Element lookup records
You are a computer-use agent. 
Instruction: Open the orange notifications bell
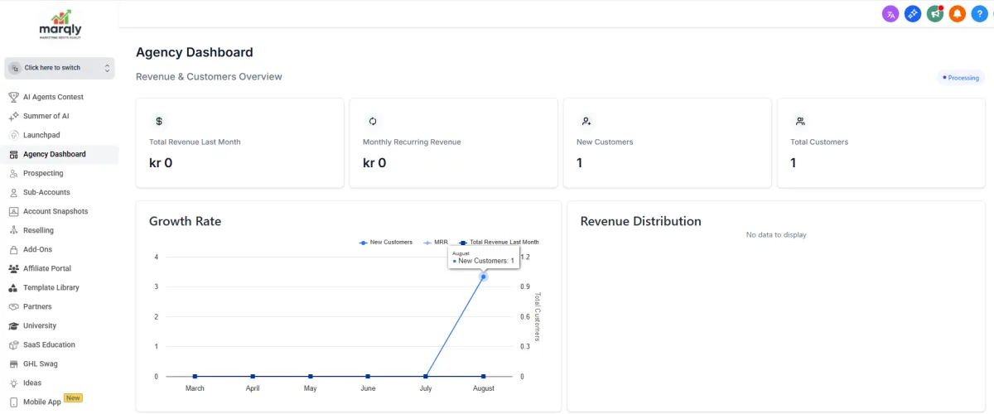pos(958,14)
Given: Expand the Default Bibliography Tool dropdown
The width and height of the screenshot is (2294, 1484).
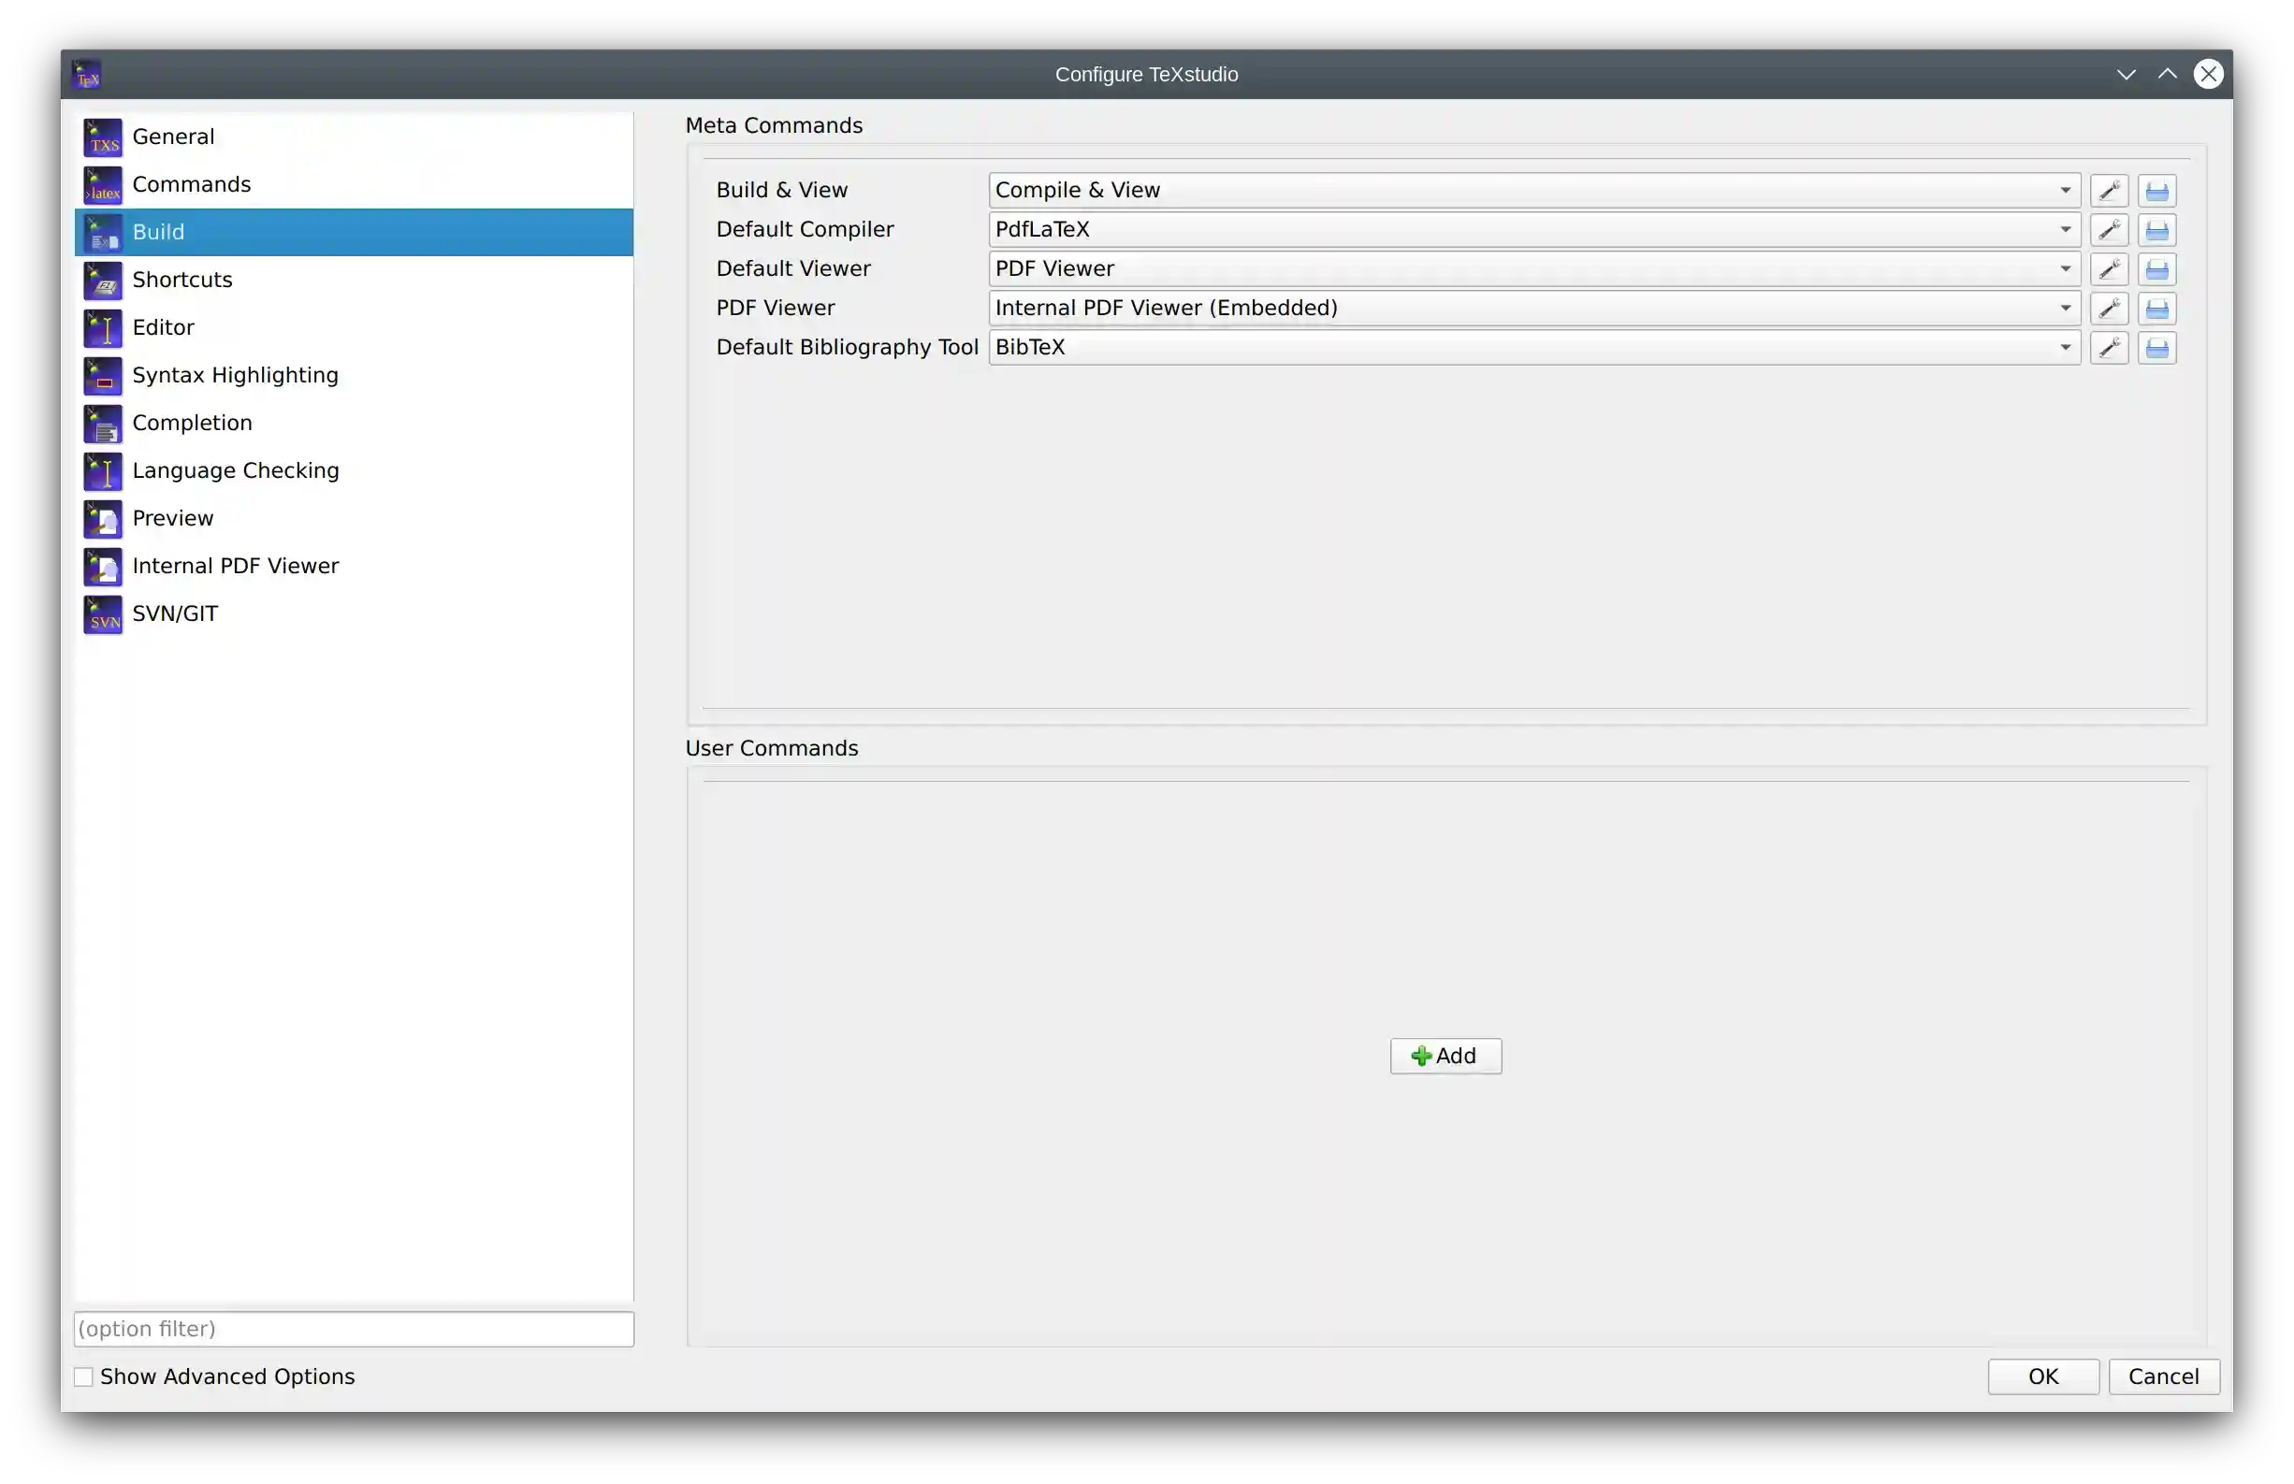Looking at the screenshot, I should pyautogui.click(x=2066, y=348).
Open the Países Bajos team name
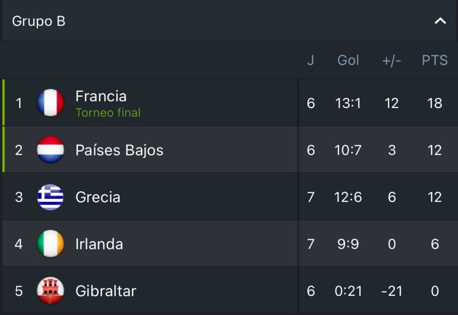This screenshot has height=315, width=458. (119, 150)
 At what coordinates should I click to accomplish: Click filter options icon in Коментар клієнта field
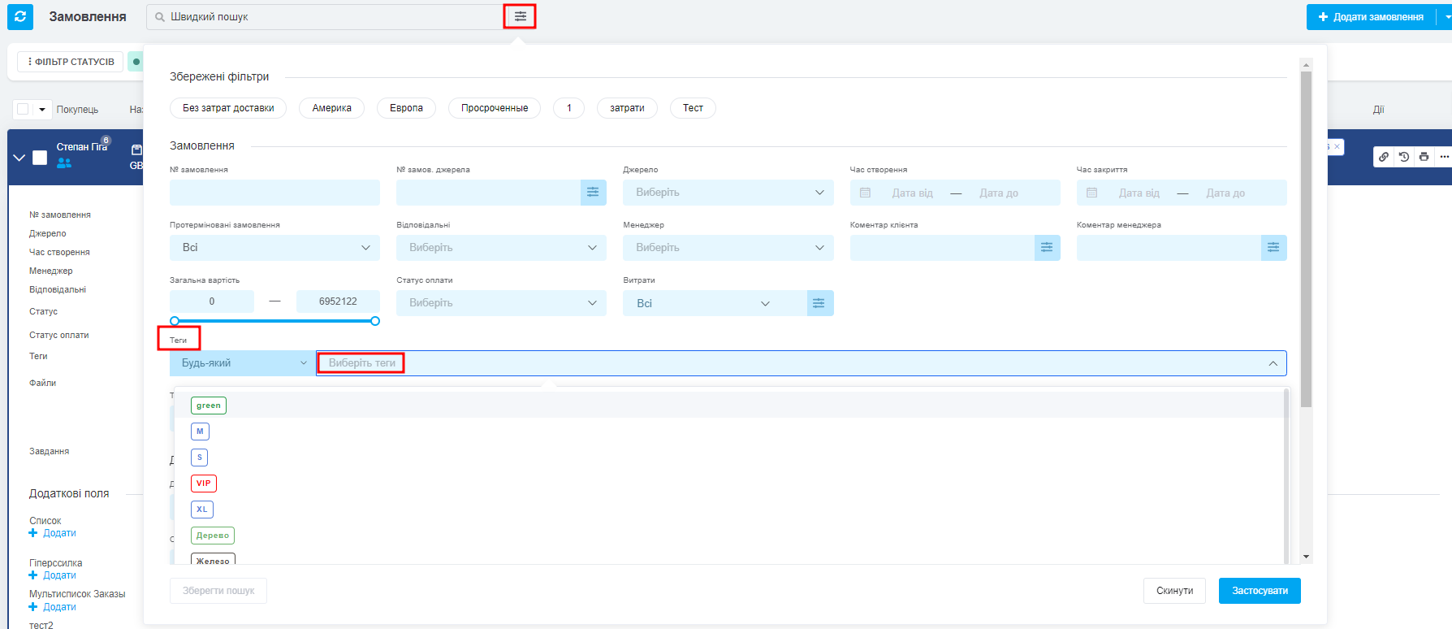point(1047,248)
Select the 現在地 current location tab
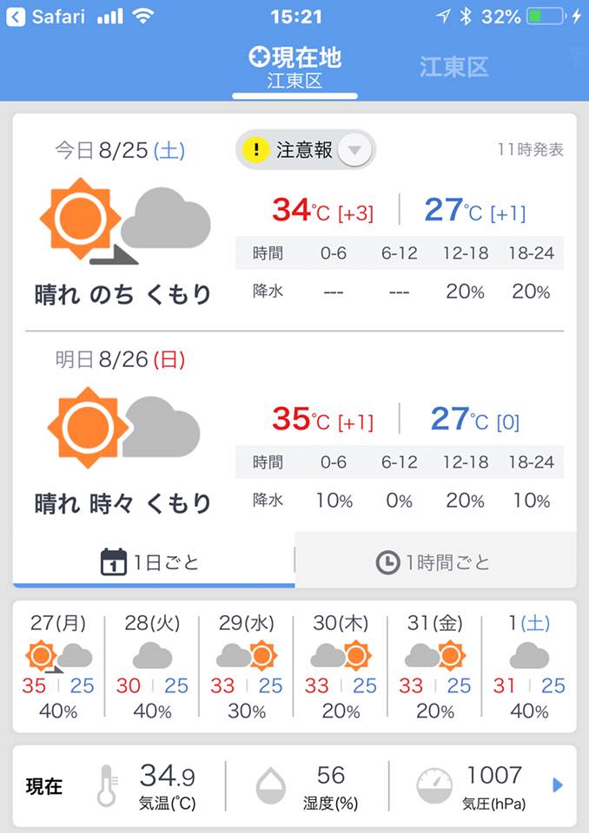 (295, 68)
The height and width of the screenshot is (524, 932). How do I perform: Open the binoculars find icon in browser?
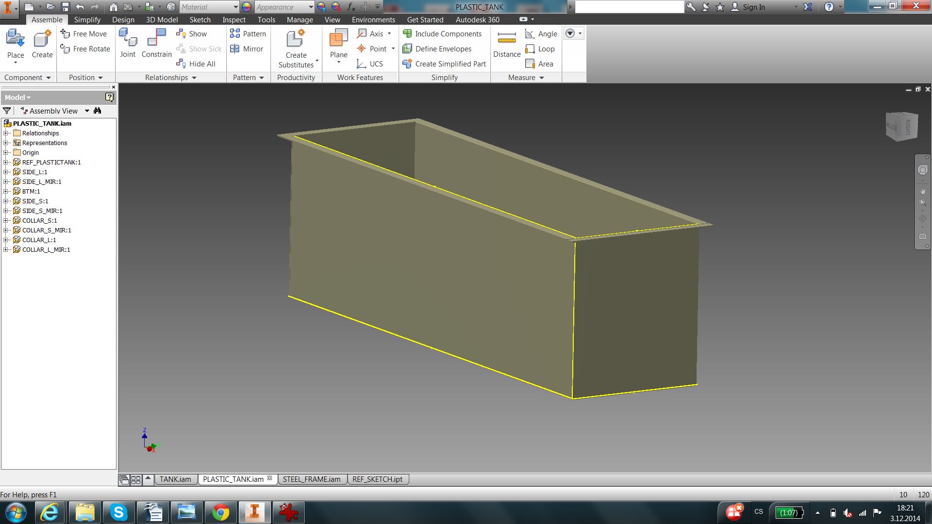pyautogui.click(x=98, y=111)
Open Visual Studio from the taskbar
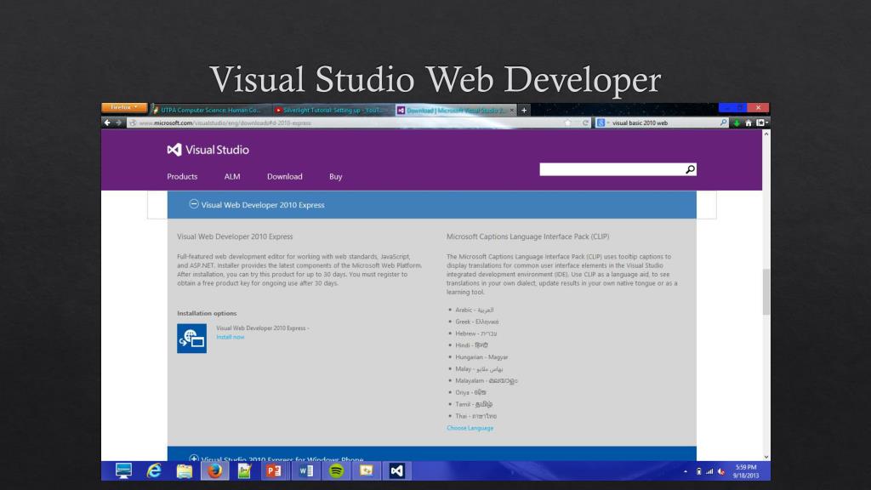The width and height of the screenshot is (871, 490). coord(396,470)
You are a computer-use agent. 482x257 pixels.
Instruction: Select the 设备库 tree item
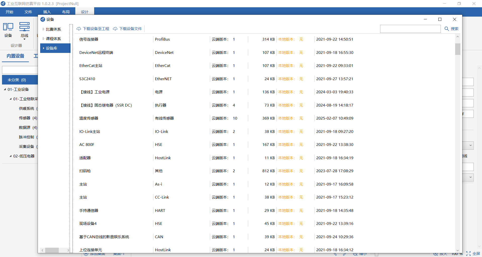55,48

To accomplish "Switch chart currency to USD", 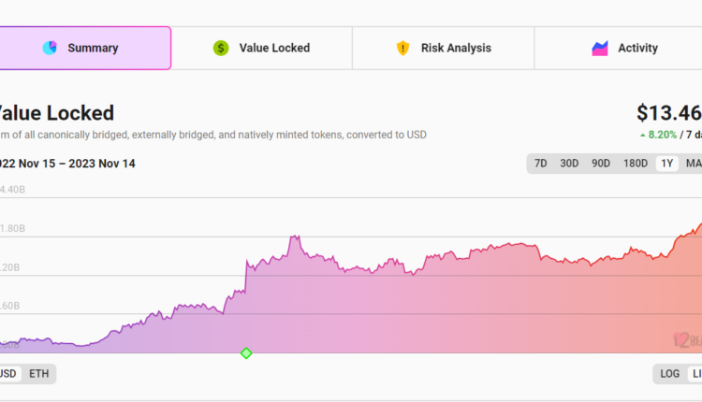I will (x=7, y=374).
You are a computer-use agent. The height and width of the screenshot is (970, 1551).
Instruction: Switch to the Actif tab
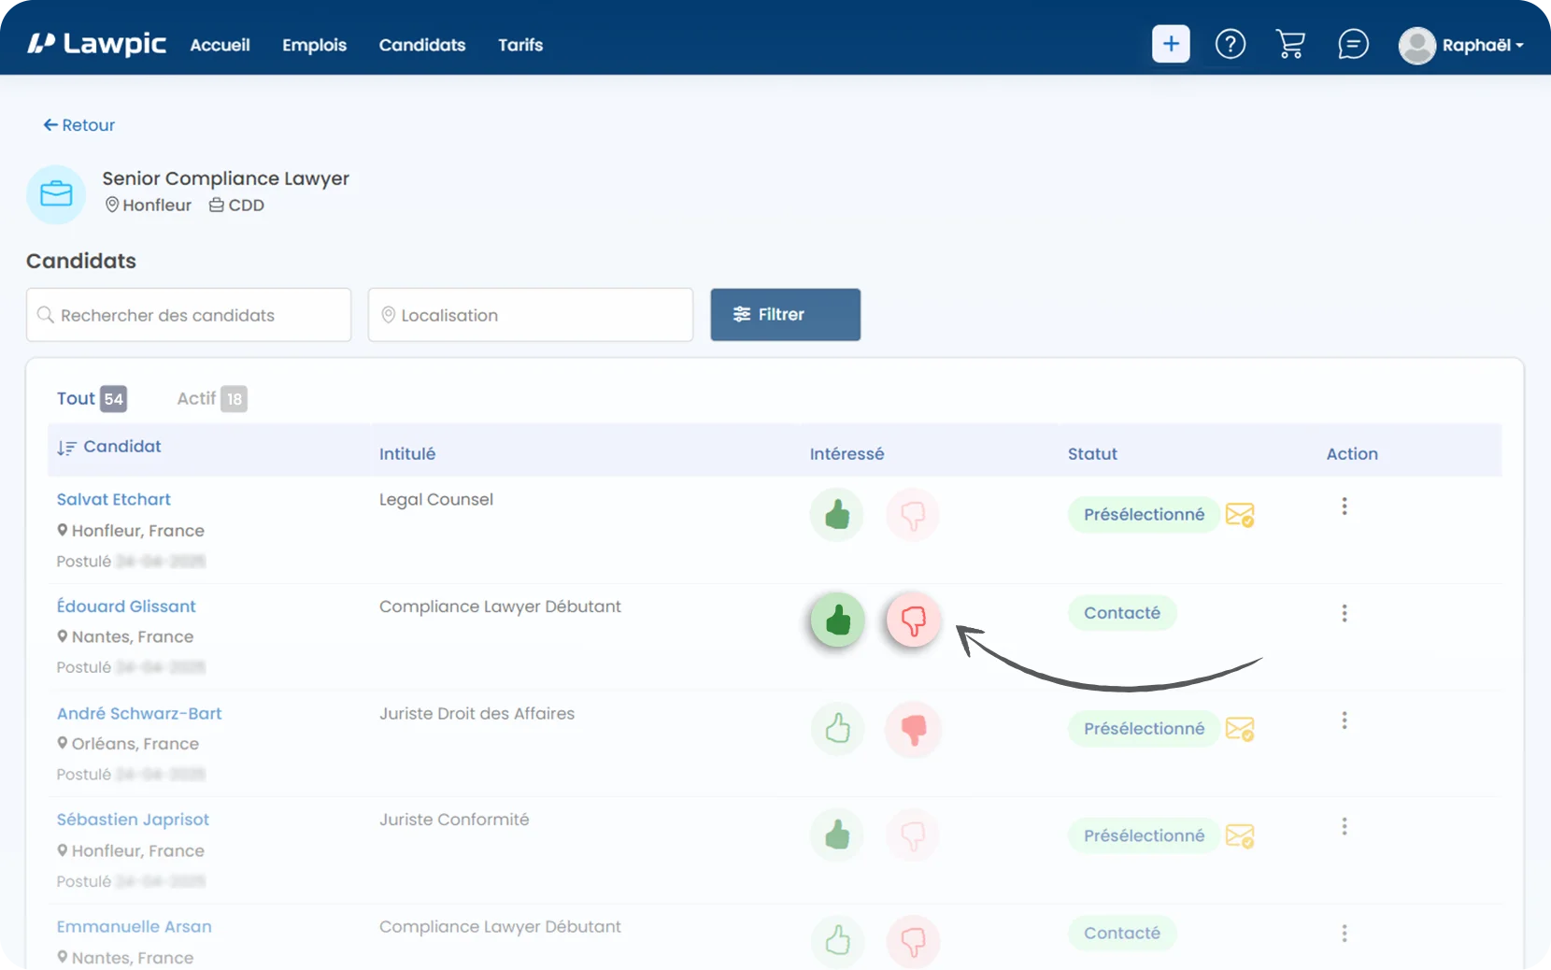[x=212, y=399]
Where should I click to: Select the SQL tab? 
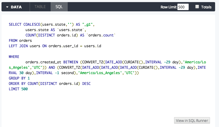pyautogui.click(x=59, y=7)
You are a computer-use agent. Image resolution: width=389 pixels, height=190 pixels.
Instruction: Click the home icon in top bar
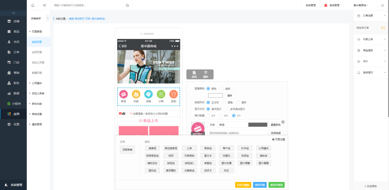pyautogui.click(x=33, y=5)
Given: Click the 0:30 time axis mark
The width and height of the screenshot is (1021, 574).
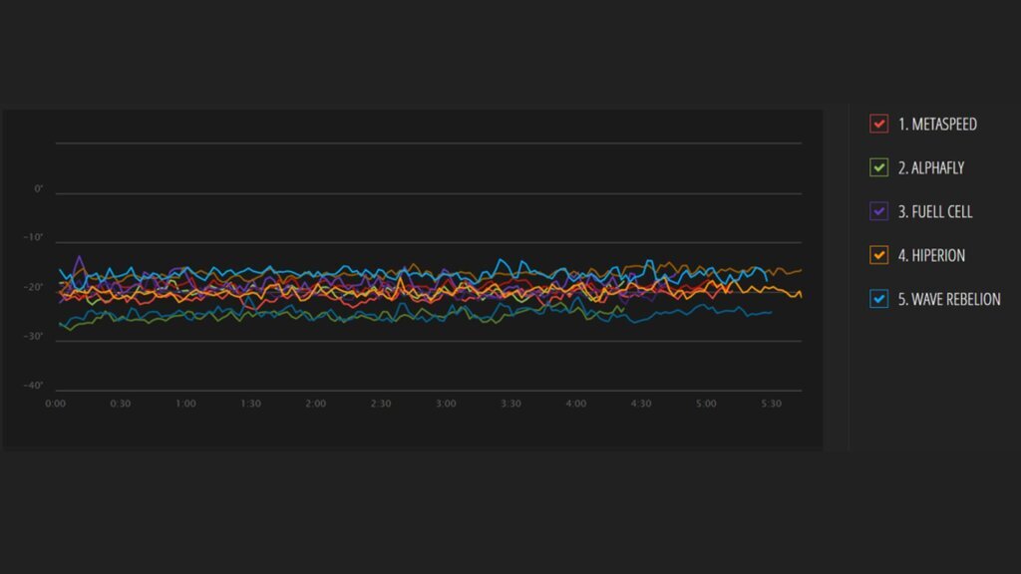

▸ **AIM OF THE EXERCISE**: Rewrite the items from the line containing "The height and width of the screenshot is (524, 932)." through the line containing "The width and height of the screenshot is (871, 490).", swapping "Open" for "Launch" and changing nothing else. Return only those lines, with the pictures left out.

▸ **WRITTEN ANSWER**:
The height and width of the screenshot is (524, 932). How do I perform: Launch the binoculars find icon in browser?
pyautogui.click(x=98, y=111)
Launch Visual Studio from the taskbar
The width and height of the screenshot is (871, 490). coord(396,470)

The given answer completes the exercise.